Instructions for the task
Copy out each line below that contains the word "agent", matching its case exactly.

Data extract
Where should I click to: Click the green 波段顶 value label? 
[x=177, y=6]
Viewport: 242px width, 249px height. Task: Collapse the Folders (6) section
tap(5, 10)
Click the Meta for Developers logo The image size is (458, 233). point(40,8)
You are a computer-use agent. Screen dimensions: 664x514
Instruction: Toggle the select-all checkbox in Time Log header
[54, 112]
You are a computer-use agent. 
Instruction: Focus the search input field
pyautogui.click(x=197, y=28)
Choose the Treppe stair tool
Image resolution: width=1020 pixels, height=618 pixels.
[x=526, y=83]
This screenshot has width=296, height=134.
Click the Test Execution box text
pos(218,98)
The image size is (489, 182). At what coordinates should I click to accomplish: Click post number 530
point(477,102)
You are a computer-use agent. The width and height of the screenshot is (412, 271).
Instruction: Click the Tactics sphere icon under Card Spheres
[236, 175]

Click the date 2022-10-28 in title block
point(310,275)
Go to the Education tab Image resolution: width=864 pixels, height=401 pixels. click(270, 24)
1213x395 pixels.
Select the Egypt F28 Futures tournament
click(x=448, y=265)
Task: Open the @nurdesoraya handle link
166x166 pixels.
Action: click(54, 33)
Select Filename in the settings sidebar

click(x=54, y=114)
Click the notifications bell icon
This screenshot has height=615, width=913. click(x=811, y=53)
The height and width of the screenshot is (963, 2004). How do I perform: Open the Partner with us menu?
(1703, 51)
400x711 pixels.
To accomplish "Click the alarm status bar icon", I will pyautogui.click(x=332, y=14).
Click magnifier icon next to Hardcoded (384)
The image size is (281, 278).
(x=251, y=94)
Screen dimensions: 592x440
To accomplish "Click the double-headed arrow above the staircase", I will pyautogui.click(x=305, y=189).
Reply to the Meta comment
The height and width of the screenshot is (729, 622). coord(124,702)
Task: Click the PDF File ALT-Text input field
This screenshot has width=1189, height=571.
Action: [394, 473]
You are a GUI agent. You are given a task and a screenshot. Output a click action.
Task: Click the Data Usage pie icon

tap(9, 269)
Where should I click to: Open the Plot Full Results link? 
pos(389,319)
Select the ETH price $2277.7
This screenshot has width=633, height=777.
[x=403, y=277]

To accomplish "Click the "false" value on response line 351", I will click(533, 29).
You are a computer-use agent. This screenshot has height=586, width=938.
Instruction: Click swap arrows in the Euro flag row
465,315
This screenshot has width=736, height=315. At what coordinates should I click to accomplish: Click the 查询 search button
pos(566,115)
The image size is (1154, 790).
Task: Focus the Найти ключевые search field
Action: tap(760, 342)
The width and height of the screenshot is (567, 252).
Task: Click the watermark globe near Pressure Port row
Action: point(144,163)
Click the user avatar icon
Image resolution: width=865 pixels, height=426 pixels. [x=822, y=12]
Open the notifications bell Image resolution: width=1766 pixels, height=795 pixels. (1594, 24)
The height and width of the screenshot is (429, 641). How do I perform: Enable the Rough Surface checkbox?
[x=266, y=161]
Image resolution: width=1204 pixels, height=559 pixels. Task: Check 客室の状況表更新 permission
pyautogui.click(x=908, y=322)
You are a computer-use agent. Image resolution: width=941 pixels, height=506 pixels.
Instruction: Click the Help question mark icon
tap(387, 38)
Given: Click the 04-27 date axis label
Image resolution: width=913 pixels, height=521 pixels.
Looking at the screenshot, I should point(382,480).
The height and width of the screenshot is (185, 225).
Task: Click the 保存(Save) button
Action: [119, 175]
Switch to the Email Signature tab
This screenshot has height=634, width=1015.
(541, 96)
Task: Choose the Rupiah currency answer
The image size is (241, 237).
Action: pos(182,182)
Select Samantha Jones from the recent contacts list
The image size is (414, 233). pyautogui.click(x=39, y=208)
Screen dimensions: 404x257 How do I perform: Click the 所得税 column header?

Completed task
You are a computer-use agent. Screen dimensions: 664x514
You are a computer-use agent. 
You are a computer-use agent. The width and height of the screenshot is (412, 271).
You are a GUI agent. You are given a task and a screenshot. Output a click action.
You are a computer-use agent. This screenshot has height=586, width=938.
You are a computer-use agent. Image resolution: width=941 pixels, height=506 pixels.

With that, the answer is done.